▶ **Exercise prompt**
Set down, exactly and with nothing added, the lines running from the one that holds "The height and" to the final line of the records. Pictures stay out of the copy.

▶ **Input material**
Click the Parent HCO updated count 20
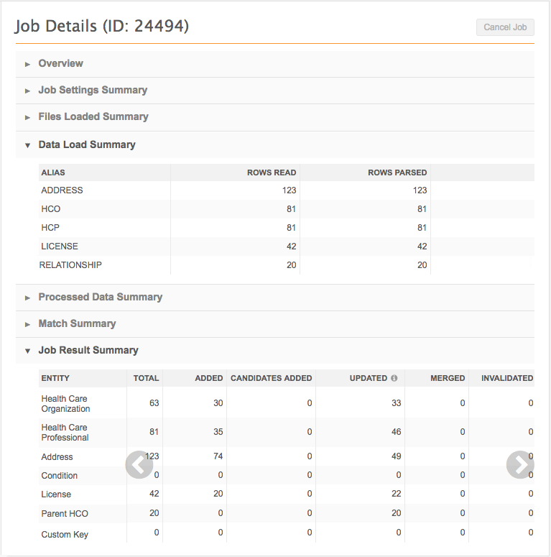This screenshot has height=557, width=551. 396,514
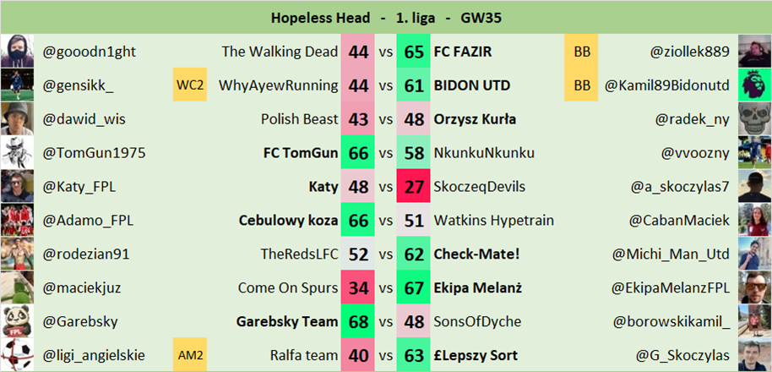The width and height of the screenshot is (772, 372).
Task: Click the @dawid_wis handle
Action: [84, 119]
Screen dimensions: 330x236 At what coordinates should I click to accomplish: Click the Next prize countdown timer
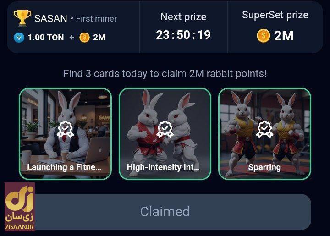click(x=183, y=35)
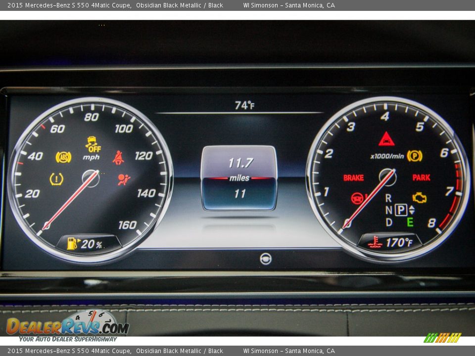Click the yellow ABS warning light
The image size is (475, 356).
coord(63,157)
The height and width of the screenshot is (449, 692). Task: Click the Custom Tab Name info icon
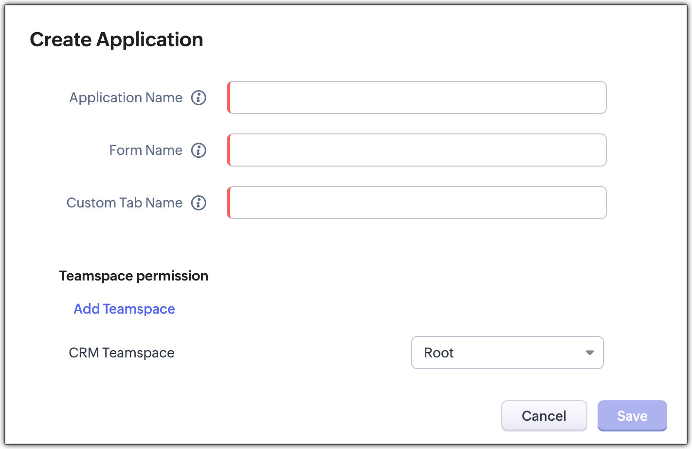(x=199, y=203)
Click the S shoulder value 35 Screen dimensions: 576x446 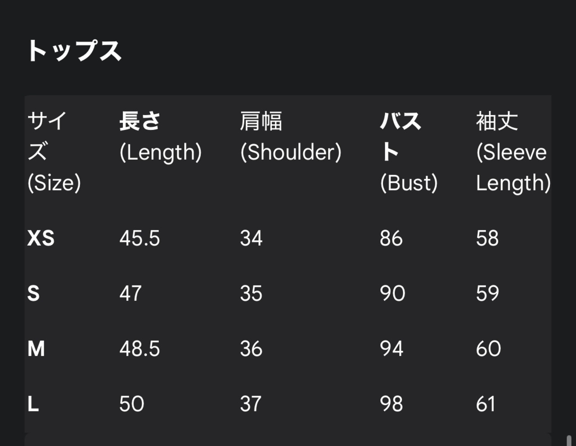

▶ **Exercise result**
The height and width of the screenshot is (449, 692). Task: Click the Custom Tab Name info icon
(x=199, y=203)
Click the S shoulder value 35 Screen dimensions: 576x446 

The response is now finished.